-------- Texte de lecture --------

Fédérer les pays de l’UEMOA après son émancipation de la France avec six autres pays de la CEDEAO
Une fois émancipée de l’emprise de l’ancienne métropole coloniale et de ses lobbies, la nouvelle organisation pourra accueillir en son sein, la Guinée, le Ghana, le Liberia, la Sierra Leone, la Gambie et les Iles du Cap-Vert. Ces quatorze pays constitueraient une nouvelle fédération : la Fédération Sahélo-Guinéenne, une fédération entre les pays du Sahel et du Golfe de Guinée.
La création de cette fédération ne signifie pas la fin des Etats qui la constitueraient. Ces Etats partageraient leur souveraineté avec l’Etat fédéral mais resteraient maîtres de leurs ressources naturelles. La gestion de chaque pays serait davantage tournée vers l’intérieur. Certes, les dirigeants qui le voudraient auraient désormais moins d’occasions de pavoiser dans les arènes internationales et on verrait moins de dames africaines aux bijoux d’or et de diamant occulter le vécu difficile de leurs compatriotes ; mais qui s’en plaindrait ?
En 2050, la Fédération Sahélo-Guinéenne serait aussi peuplée que les Etats-Unis d’Amérique et l’Afrique de l’Ouest aurait deux fois la population de ce pays. La liberté de circulation des personnes et des biens serait une réalité dans la nouvelle fédération, ce qui implique qu’ensemble nous devrons affronter les menaces à notre sécurité collective. Parmi ces menaces figure le djihadisme qui prospère à nos portes nous autres Béninois et que nous continuons de voir loin, chez les autres. Nous aurions plutôt tendance à croire qu’il faut laisser nos voisins avec leurs djihadistes et ne surtout pas fraterniser avec eux au sein d’un même Etat fédéral. Mais dans notre fort intérieur, nous savons que la menace n’est pas bien loin et que continuer dans cette passivité résulte d’une myopie coupable.

--------

Consigne 1
Répondez aux questions suivantes d'après le texte de lecture :
(a) Quels pays la nouvelle organisation pourrait-elle accueillir une fois émancipée de l'ancienne métropole coloniale ?
(b) De quoi les États membres de la fédération resteraient-ils maîtres ?
(c) En 2050, la Fédération Sahélo-Guinéenne serait aussi peuplée que quel pays ?

-------- Données fournies --------

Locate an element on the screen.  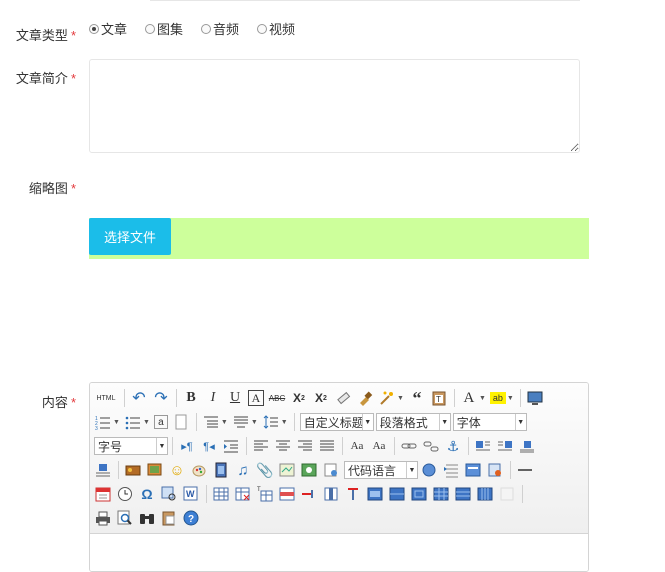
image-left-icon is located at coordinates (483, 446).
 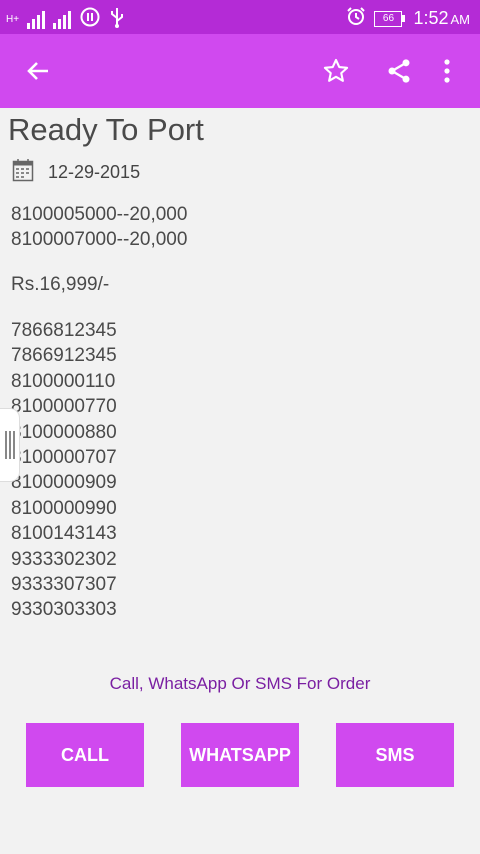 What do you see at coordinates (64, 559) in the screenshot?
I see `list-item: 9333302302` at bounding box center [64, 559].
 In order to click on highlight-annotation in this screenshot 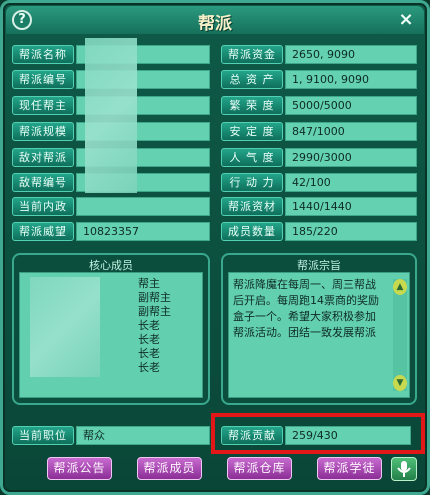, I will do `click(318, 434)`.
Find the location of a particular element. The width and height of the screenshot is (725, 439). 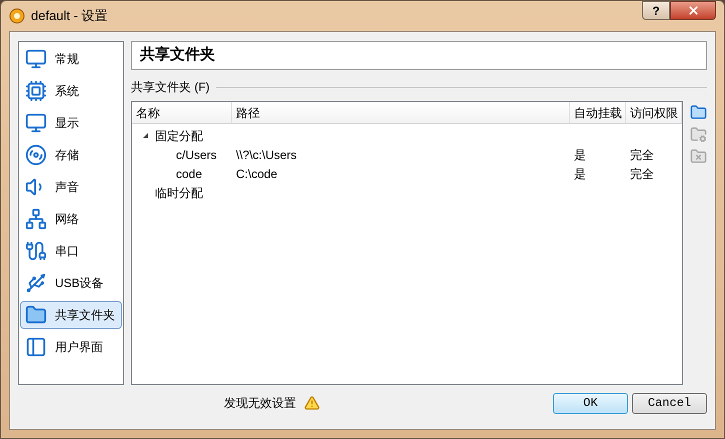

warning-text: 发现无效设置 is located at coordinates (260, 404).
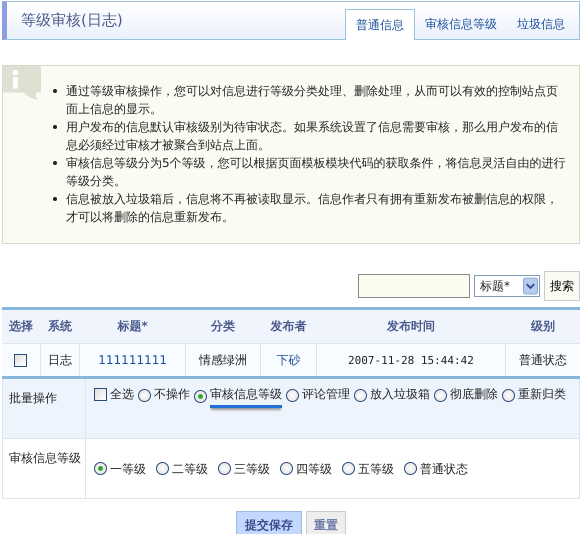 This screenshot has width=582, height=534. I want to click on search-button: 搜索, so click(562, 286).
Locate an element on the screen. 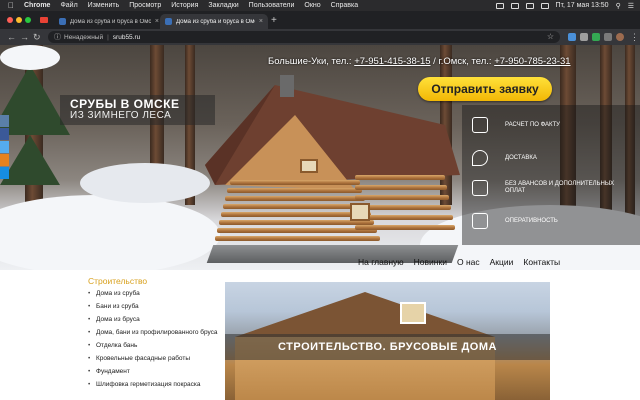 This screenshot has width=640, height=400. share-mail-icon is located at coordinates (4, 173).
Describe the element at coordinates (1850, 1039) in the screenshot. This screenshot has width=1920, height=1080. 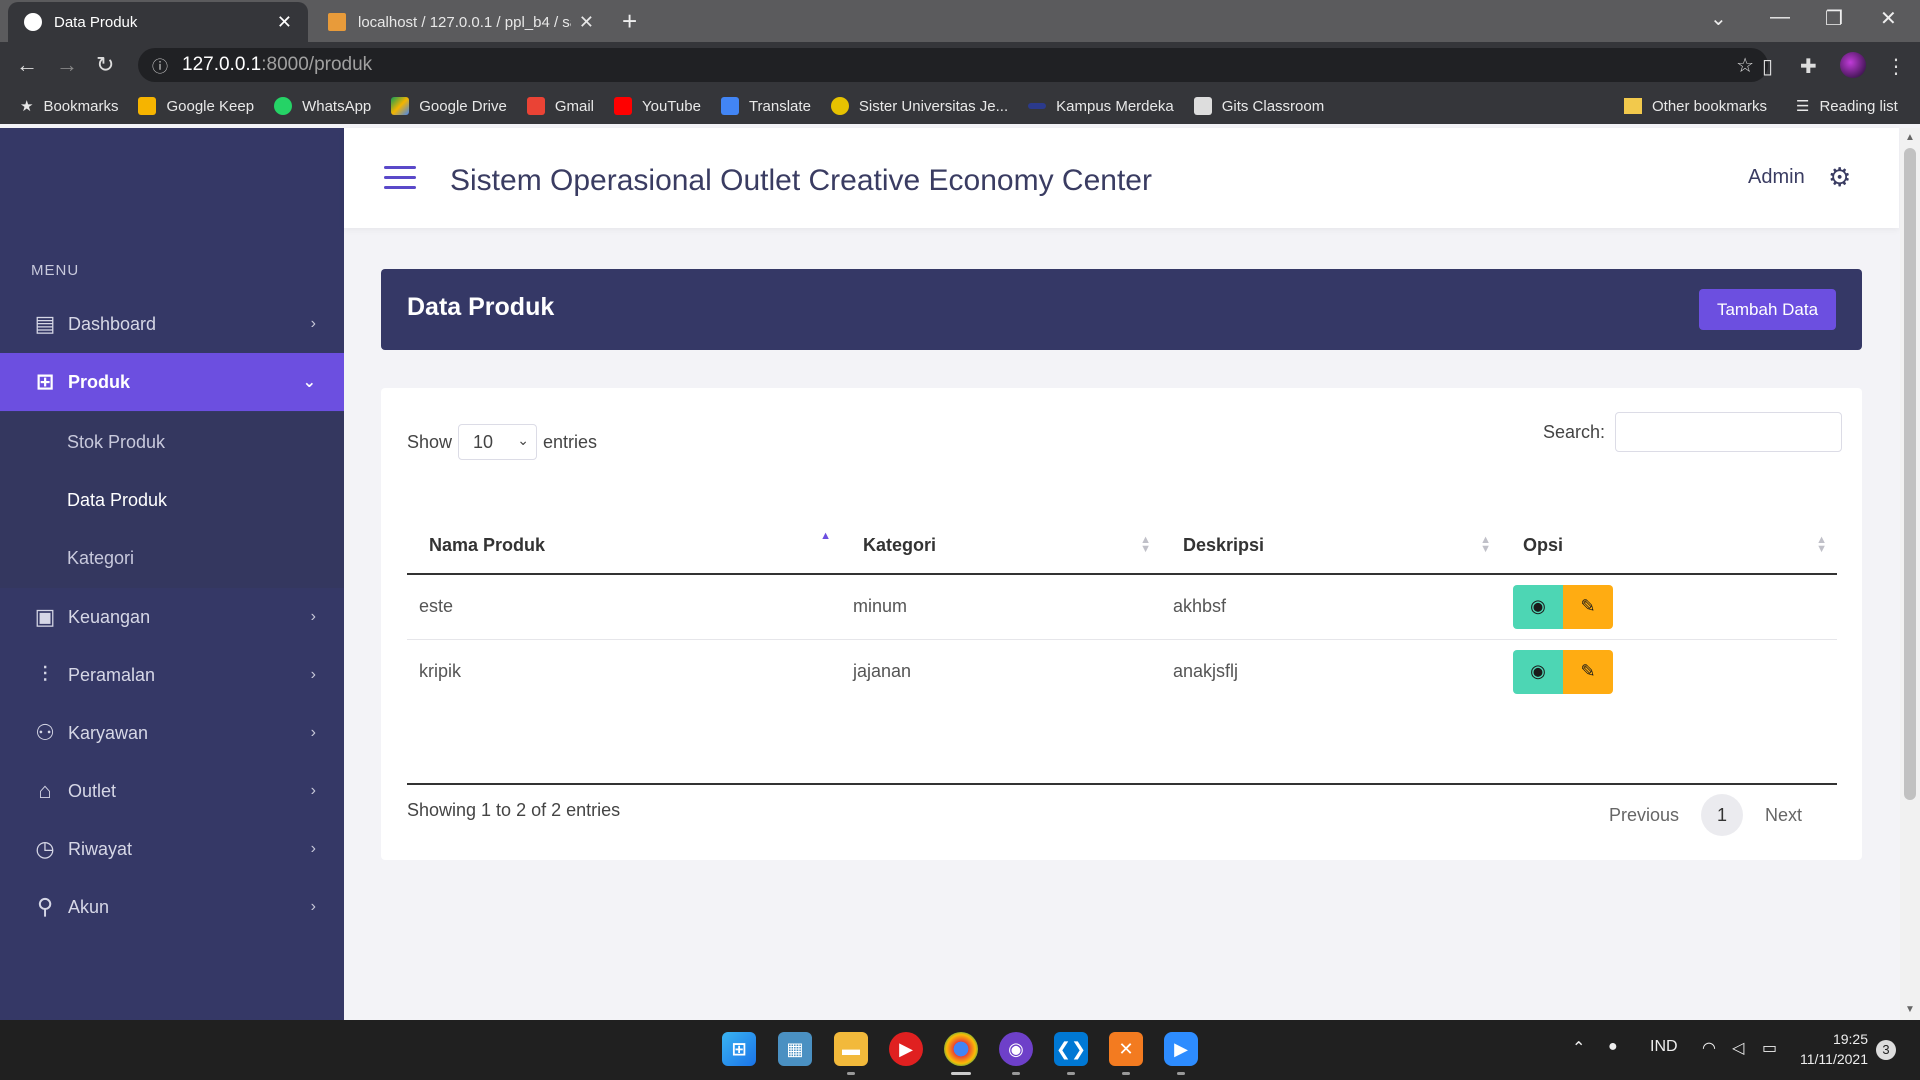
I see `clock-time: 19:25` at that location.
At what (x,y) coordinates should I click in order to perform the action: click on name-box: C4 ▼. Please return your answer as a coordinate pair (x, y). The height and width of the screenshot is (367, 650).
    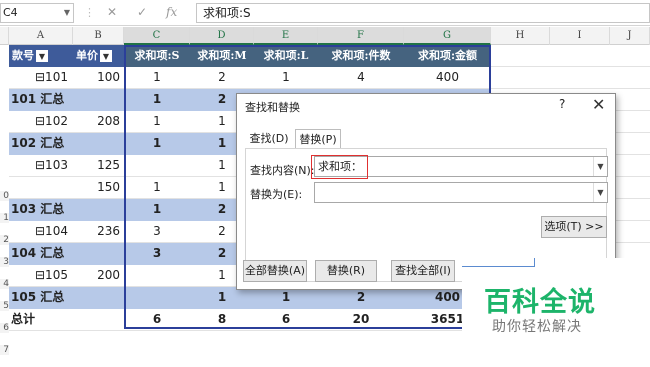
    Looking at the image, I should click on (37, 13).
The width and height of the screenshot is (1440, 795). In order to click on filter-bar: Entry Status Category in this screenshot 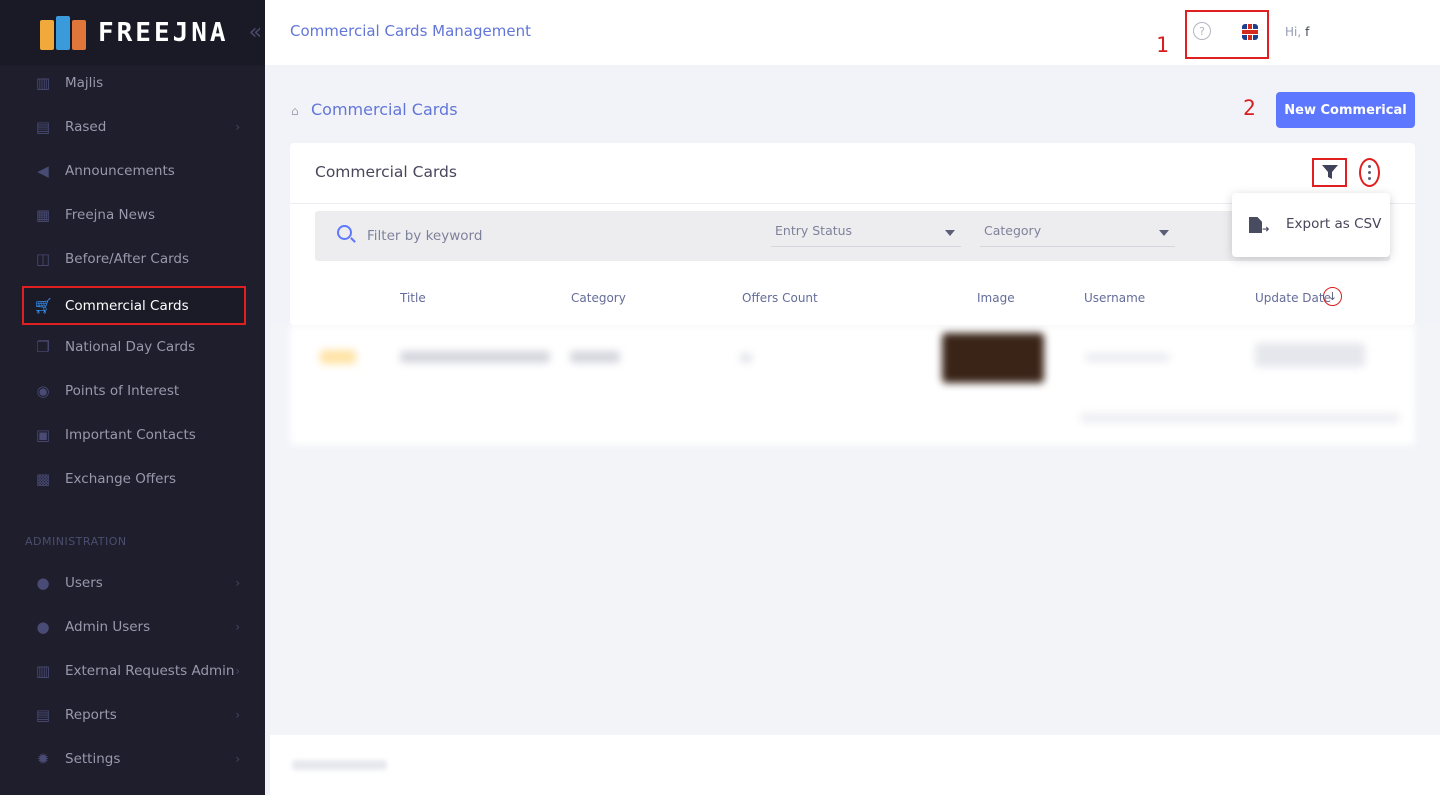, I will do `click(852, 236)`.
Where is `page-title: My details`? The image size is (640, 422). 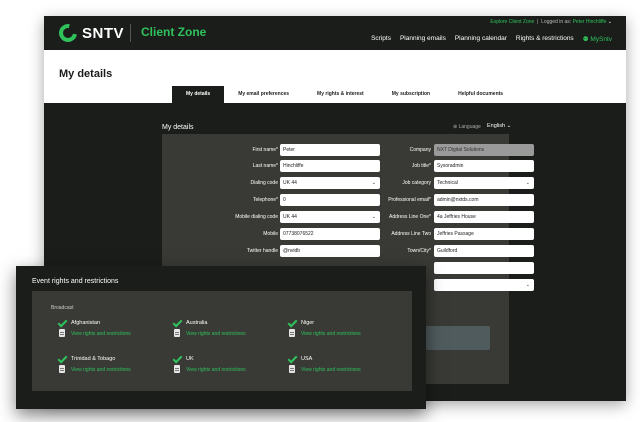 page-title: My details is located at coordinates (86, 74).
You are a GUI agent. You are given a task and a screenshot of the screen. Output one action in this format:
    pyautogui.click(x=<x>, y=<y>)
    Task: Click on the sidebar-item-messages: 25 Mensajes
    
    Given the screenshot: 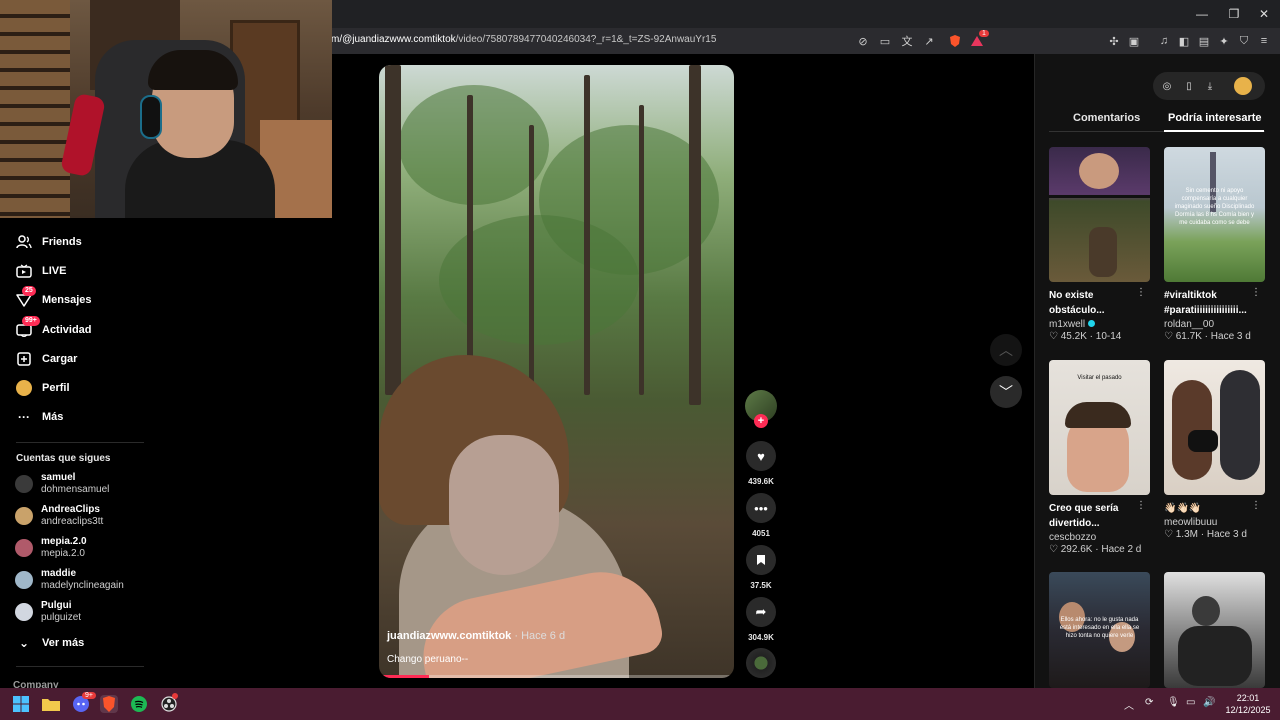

--------

Consigne 2
Reproduisez à l'identique, dans les enregistrements, le passage qui s'ouvre sur la ligne contenant « Describe the element » et se referme sur la ligne contenant « at that location. », ces deux lignes incluses. N'y faites figurer aucune image.

Réponse attendue 1
(a) La Guinée, le Ghana, le Liberia, la Sierra Leone, la Gambie et les Iles du Cap-Vert.
(b) De leurs ressources naturelles.
(c) Les États-Unis d'Amérique.

Réponse attendue 2
Describe the element at coordinates (1850, 1039) in the screenshot. This screenshot has width=1920, height=1080. 
I see `clock-time: 19:25` at that location.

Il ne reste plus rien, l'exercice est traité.